Joint distribution of range $(R=X_n-X_1)$ and mid-range $(V=\frac{1}{2}(X_1+X_n)$order statistics

Solution from Casella and Berger:

Joint density of $X_{(1)},X_{(n)}$:

$\Large f_{X_{(1)}, X_{(n)}}(x_1,x_n) = \frac{n(n-1)}{a^2}(\frac{x_n}{a}-\frac{x_1}{a})^{n-2}$

We know that $X_{(1)} = V - R/2$ and $X_{(n)} = V + R/2$. The Jacobian is $|-1| = 1$.

The transformation maps {$(x_1,x_n): 0 < x_1< x_n <a$ } onto the set {$(r,v): 0 < r< a, r/2<v<a-r/2$ } .

Therefore, the joint pdf of (R,V) is:

$\Large f_{R,V}(r,v) = \frac{n(n-1)r^{n-2}}{a^n}$

The marginal pdf of R is:

$\Large f_R(r)= \int_{r/2}^{a-r/2}\frac{n(n-1)r^{n-2}}{a^n}dv$

= $\Large \frac{n(n-1)r^{n-2}(a-r)}{a^n}$, $0<r<a$.

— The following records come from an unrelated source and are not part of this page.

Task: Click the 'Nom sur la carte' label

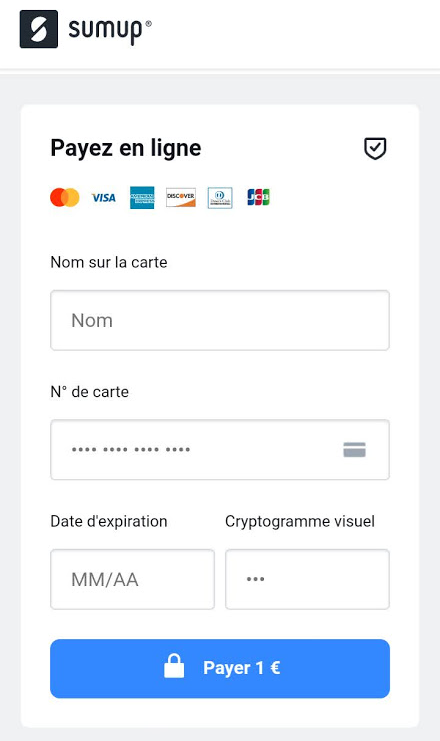Action: click(x=109, y=262)
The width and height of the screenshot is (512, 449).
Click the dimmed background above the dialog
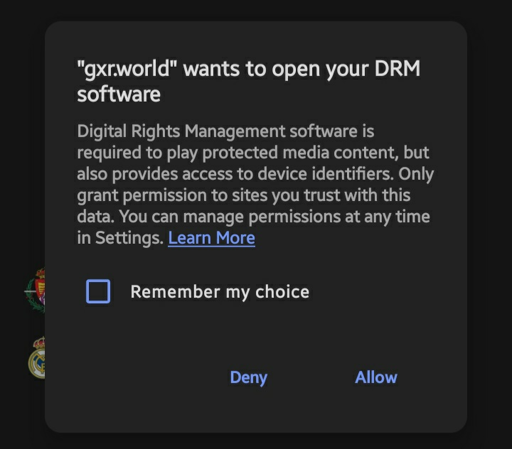[x=256, y=10]
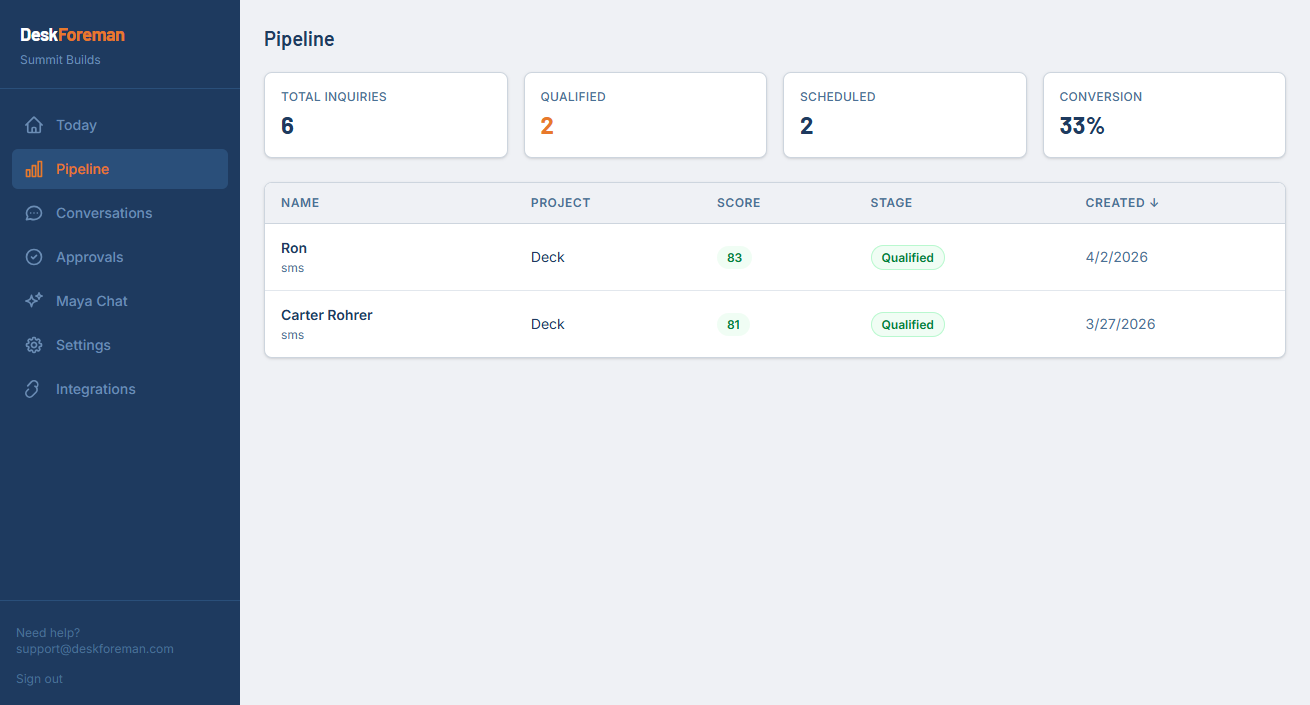
Task: Click the Scheduled summary card
Action: click(x=904, y=115)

If a = 1, then r has a beta(n-1,2) distribution.

The marginal pdf of V is:

$\Large f_V(v) = \int_0^{2v}\frac{n(n-1)r^{n-2}}{a^n}dr$

= $\Large \frac{n(2v)^{n-1}}{a^n}$, $0<v \leq a/2$,

and

$\Large f_V(v) = \int_0^{2(a-v)}\frac{n(n-1)r^{n-2}}{a^n}dr$

= $\Large \frac{n[2(a-v)]^{n-1}}{a^n}$, $a/2<v \leq a$.